The current fiasco pertaining to the supply of electricity has led to an increase in the number of solar heaters and panels of photovoltaic (PV) cells being installed on metal clad roofs. In order to ensure the continued performance of the cladding system and the durability of its protective coating there are a number of points to be considered. The most important of which is that the materials used to manufacture the heaters and PV cell panels, together with their support system, components and all attachments, including fasteners are electrochemically compatible with the protective coating on the cladding.

These units should not be installed on unpainted galvanized roofs. Runoff from copper, lead, nickel and their alloys is incompatible with all metal cladding materials including aluminium, stainless steel and all forms of painted cladding and will result in premature perforation of the cladding.

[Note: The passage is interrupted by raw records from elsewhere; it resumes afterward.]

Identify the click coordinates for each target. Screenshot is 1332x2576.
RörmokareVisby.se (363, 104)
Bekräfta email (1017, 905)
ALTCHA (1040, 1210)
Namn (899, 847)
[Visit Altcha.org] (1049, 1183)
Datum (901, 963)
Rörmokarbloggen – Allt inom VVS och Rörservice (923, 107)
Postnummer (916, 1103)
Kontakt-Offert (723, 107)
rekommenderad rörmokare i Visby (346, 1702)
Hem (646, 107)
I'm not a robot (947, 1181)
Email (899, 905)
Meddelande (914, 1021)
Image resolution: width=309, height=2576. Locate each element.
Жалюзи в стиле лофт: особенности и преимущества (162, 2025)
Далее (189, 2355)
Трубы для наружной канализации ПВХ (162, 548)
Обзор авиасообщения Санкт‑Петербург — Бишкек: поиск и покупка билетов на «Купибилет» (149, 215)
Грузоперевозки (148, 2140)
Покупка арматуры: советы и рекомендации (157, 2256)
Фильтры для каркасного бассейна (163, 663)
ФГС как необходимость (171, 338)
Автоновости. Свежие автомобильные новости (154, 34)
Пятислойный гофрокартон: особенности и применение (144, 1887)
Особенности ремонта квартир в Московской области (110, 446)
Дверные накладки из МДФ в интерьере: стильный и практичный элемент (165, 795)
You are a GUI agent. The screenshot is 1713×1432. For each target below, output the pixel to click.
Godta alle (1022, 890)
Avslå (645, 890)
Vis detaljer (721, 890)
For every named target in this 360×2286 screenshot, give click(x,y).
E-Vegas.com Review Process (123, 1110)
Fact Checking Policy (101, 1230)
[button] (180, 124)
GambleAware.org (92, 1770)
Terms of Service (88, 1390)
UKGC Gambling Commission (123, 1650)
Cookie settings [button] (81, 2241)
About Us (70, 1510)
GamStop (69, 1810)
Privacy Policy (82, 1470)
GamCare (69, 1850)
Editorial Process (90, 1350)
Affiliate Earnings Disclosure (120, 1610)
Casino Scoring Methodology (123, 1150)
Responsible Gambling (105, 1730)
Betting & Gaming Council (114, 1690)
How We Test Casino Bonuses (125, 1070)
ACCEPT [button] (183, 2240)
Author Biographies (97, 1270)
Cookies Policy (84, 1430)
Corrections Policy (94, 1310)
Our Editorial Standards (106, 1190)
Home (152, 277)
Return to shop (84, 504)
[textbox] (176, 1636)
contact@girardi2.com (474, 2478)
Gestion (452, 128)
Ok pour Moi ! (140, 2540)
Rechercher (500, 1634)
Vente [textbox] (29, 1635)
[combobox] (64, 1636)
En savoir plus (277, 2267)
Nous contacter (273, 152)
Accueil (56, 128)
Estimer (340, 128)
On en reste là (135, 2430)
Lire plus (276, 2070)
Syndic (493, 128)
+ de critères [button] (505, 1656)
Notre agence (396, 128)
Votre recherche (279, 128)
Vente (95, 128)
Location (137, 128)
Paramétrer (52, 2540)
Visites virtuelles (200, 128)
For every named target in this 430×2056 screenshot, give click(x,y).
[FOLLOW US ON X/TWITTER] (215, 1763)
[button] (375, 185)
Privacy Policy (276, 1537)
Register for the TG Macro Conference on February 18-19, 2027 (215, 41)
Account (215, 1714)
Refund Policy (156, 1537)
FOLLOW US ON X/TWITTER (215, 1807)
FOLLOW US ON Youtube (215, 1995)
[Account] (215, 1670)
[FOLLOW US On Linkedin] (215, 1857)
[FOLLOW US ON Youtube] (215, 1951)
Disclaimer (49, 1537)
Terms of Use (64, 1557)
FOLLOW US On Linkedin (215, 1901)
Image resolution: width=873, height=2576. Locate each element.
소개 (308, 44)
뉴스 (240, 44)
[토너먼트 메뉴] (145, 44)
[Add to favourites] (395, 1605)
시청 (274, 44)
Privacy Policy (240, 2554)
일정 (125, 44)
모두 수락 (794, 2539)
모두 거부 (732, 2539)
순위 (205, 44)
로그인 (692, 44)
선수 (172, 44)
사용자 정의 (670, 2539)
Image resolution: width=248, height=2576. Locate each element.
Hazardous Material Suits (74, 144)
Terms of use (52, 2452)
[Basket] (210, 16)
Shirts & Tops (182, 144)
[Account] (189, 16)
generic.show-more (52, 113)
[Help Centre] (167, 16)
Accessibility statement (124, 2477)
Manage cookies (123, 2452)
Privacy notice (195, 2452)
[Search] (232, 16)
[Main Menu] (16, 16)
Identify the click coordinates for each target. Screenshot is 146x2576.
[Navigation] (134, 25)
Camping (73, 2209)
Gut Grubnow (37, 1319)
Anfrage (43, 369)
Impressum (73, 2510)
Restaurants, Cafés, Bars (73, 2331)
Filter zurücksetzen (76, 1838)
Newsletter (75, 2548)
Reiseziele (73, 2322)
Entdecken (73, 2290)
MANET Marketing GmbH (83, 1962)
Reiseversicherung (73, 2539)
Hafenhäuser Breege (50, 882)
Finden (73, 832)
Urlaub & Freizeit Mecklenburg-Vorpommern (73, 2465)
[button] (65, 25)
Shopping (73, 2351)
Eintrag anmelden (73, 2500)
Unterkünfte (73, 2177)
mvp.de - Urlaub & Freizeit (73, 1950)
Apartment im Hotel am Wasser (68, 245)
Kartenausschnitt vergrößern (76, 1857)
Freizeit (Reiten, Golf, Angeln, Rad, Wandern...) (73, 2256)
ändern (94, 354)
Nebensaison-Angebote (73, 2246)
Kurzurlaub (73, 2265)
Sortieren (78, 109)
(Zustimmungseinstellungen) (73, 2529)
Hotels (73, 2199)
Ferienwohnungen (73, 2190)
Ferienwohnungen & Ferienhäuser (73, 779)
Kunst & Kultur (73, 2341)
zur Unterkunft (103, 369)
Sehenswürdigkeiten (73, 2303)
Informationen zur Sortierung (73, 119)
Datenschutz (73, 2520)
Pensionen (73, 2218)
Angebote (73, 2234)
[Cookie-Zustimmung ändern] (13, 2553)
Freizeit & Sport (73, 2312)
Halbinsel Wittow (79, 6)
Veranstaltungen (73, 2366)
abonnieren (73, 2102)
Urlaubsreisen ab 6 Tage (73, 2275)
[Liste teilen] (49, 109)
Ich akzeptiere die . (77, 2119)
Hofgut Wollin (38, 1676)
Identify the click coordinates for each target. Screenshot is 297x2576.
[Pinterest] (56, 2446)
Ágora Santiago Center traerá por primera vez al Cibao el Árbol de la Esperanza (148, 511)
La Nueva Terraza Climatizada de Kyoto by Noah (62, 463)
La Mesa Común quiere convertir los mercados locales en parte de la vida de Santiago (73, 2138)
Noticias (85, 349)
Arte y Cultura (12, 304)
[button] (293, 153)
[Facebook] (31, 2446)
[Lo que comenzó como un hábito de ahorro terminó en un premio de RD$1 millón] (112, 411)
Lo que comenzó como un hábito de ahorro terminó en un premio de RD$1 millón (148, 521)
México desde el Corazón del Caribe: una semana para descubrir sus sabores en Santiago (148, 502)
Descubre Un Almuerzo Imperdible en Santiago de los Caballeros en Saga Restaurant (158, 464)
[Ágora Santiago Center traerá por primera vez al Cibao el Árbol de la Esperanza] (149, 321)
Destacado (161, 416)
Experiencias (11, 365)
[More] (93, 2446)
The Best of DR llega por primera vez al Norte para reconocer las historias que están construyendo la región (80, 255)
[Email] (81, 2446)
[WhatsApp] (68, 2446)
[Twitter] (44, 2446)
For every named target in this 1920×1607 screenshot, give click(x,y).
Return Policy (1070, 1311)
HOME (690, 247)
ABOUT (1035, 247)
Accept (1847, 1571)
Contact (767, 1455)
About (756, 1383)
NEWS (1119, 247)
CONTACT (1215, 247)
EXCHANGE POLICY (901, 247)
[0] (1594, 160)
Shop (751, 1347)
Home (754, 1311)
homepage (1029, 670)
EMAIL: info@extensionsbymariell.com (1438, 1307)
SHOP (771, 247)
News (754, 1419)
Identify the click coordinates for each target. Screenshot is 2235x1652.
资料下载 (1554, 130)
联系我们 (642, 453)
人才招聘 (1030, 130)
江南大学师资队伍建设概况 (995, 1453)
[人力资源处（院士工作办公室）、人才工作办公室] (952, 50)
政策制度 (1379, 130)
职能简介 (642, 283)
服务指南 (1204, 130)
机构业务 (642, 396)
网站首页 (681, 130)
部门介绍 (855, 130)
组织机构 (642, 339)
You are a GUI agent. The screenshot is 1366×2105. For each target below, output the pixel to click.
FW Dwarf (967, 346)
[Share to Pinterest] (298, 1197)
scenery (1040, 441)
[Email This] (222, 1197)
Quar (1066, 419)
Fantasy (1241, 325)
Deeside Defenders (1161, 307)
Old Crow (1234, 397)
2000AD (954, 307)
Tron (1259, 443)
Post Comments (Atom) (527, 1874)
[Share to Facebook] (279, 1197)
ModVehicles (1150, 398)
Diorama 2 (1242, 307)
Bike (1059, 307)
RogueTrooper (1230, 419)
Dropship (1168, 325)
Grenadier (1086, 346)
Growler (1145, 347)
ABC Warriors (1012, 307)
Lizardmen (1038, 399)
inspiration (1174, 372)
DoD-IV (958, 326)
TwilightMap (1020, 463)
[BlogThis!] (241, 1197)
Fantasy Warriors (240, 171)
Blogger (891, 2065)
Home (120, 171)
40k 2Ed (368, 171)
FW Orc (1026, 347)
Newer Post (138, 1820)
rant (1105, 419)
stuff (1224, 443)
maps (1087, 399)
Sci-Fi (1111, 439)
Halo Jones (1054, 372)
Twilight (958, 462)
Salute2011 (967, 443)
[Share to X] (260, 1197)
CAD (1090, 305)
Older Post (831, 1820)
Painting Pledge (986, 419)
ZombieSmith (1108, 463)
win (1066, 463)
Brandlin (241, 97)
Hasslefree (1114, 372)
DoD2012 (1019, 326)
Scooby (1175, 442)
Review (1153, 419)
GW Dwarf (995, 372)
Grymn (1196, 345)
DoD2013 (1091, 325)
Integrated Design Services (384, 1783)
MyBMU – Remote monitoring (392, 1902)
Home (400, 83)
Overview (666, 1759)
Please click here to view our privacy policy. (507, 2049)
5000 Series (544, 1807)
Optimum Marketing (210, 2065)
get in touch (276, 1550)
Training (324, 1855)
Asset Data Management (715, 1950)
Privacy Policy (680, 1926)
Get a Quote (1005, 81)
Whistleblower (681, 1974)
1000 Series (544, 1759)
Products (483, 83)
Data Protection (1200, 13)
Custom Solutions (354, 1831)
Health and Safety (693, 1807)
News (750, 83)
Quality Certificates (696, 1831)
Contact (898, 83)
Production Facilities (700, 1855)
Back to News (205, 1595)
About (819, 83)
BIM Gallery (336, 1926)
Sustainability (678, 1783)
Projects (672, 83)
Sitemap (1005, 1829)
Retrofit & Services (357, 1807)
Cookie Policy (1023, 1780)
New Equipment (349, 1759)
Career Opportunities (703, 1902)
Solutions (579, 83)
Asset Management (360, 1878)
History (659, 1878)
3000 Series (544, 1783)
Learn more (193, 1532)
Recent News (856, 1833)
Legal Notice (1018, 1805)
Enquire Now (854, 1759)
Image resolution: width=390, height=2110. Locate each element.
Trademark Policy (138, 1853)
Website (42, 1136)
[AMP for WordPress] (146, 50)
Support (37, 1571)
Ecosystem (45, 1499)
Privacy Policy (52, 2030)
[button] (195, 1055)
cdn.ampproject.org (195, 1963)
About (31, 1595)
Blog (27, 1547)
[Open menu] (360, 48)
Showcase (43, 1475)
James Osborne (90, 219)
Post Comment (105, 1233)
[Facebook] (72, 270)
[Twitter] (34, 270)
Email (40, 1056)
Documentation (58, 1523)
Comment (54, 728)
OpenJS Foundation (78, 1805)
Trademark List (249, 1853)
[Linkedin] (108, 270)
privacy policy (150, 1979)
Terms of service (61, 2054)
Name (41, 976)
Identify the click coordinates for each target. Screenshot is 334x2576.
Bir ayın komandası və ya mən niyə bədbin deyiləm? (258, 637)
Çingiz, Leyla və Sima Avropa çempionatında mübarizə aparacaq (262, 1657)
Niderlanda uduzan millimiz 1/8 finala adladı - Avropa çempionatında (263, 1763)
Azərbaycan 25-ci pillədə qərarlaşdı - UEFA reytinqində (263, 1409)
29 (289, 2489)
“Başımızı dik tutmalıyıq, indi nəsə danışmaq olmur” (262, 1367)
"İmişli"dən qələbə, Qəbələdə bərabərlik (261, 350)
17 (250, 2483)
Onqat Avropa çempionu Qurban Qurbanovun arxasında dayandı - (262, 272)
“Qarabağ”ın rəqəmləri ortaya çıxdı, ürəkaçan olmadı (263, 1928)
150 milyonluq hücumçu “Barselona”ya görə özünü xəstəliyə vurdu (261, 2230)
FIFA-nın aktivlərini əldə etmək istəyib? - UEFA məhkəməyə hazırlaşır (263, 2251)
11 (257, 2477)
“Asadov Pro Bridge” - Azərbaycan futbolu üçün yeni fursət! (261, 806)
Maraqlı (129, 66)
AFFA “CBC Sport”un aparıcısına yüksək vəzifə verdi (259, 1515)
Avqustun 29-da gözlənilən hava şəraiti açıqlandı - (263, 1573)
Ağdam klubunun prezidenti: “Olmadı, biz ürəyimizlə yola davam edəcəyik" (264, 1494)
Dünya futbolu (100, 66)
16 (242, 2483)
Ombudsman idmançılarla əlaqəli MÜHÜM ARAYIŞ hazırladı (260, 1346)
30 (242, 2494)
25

Equally important is that the solar collectors and PV cell panels must not be attached directly to the surface of metal cladding. A gap of approximately one hundred millimetres (which will also be beneficial to the performance of PV panels) needs to be maintained to ensure the washing of the cladding beneath the units, subsequent rapid drying by the wind plus removal of any accumulated debris and airborne contaminants that accumulate between the units and cladding. Units need to be located sufficiently downslope from the ridge to ensure the surface of the cladding covered by the heater or PV panels is washed by rain, failing which the underside of the units and surface of the cladding will need to be regularly washed by hose. This is very important in marine and polluted environments. The gap will also provide access for the maintenance and replacement of fasteners. This point is to be taken into account when deciding how framed PV cells are to be positioned.

Solar heaters and PV cell panels need to be attached to concealed-fix cladding in such a way so as not to impinge on the movement and effectiveness of the anchoring system. Most manufacturers provide details of approved systems.

All piping, cables, etc. are to be mounted on suitable brackets so as to avoid direct contact with the surface of the cladding. The contact surface remains wet plus allows for the accumulation of corrosive elements, both of which will lead to the premature failure of the protective coating on the cladding. They may also affect the free flow of rain water. Under no circumstances is any wood based product to be in direct contact with the surface of the cladding.

Prior to the installation of a solar heater or PV cell panels it is advisable to check the condition of the cladding surface plus all fasteners.